LLM-Based evaluation is useful for more specific types of answers such as how funny the LLM is where you want to use the LLM to score and critique it.

Warning - as identified in the G-Eval paper (https://arxiv.org/abs/2303.16634), large language models may rate text that aligns with its text distribution distribution more.

import openai
from deepeval.metrics.llm_eval import LLMEvalMetric
from deepeval.test_cases import LLMTestCase

openai.api_key = openai_api_key

def make_chat_completion_request(prompt: str):
response = openai.ChatCompletion.create(
model="gpt-3.5-turbo",
messages=[
{"role": "system", "content": "You are a helpful assistant."},
{"role": "user", "content": prompt},
],
)
return response.choices[0].message.content

metric = LLMEvalMetric(
criteria="How funny it is",
completion_function=make_chat_completion_request,
minimum_score=0.3
)

test_case = LLMTestCase(query="This is an example input", output="Mobile phones are rocks.")
score = metric.measure(test_case)

By default, it only outputs the score. If you would like to include a reason, you can set include_reason to True.

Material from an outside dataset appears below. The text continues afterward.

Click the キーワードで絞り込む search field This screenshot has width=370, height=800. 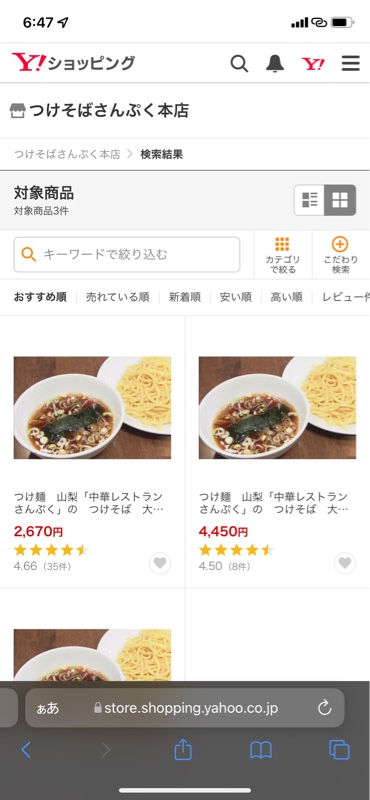[x=127, y=255]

metric.measure(test_case, include_reason=True)

Arguments

When instantiating LLMEvalMetric, there are a few arguments to go over.

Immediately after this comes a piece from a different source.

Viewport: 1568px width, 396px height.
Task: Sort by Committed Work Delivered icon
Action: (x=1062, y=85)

  • prompt_template - this is the template that we are using in order to fill in the criteria and text. This template must have criteria and text as a string in order to provide a useful prompt. For example:
prompt_template = """For the following criteria, evaluate the text, state the reason and then return a score in a JSON with the key `reason` and `score` out of 100 with 100 being that it follows the criteria and 1 being that it does not.

Criteria: {criteria}
Text: {text}

Respond in JSON format in 1 single line without white spaces.
JSON:"""
  • completion_function - This expects a callable accepting a text input and returns a string (Similar to OpenAI's completion protocol).
  • minimum_score - The minimum score is a score from 0 to 1 that shows the minimum score required to pass a test based on LLMEval. Defaults to 0.5.